─── MATERIAL SUPPLIED
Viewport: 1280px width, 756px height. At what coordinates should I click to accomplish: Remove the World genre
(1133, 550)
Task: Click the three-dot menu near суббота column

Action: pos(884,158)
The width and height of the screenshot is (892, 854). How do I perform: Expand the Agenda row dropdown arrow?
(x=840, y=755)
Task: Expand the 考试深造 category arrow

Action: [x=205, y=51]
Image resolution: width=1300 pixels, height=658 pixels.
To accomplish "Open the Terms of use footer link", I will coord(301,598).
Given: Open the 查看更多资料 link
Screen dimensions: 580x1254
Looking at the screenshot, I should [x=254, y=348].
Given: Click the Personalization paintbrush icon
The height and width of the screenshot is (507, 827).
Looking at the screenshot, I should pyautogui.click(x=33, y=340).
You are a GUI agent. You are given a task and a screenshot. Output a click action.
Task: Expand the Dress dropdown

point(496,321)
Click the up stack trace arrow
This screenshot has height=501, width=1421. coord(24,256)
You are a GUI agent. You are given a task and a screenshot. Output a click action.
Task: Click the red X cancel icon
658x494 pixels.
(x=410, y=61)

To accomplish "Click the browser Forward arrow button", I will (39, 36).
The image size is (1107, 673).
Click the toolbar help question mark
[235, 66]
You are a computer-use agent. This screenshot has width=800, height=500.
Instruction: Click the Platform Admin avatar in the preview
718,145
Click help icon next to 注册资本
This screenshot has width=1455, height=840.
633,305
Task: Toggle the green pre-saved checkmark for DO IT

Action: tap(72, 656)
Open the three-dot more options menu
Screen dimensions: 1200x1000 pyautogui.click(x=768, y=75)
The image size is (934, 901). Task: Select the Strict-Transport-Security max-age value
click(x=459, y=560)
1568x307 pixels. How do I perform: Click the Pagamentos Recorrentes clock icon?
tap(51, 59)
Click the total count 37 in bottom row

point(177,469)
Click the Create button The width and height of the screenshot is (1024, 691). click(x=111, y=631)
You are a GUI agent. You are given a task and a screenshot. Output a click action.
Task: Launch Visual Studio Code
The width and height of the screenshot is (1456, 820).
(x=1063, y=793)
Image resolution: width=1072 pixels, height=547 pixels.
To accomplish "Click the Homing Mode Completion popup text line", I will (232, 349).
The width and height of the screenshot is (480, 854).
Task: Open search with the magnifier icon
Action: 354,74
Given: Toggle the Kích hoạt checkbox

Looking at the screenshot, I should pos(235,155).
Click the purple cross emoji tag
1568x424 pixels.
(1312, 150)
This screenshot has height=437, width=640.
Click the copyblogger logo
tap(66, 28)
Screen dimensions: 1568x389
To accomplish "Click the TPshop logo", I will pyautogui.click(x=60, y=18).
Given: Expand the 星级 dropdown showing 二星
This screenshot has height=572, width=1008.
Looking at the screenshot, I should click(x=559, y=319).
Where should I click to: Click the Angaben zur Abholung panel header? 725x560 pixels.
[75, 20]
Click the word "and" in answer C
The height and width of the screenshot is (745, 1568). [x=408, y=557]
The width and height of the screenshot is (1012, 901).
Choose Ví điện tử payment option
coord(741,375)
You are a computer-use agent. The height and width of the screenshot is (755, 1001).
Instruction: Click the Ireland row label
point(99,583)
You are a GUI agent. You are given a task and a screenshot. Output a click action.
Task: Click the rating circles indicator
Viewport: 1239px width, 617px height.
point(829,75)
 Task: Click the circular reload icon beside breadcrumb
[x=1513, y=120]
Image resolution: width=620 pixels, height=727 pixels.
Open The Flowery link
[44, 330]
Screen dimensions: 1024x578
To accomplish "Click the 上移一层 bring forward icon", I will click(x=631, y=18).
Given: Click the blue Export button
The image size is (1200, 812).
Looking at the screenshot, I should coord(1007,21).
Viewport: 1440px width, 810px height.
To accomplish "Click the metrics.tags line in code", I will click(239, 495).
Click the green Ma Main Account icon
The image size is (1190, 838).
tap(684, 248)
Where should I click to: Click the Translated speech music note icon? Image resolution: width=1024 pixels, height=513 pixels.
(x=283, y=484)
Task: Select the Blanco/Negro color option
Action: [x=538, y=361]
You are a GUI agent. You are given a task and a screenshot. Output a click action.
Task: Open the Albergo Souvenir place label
──────
- **EXERCISE DIRECTIONS**:
Give the count of lines in the data that contain the word "button", and write nothing besides it.

- **RESPONSE**:
3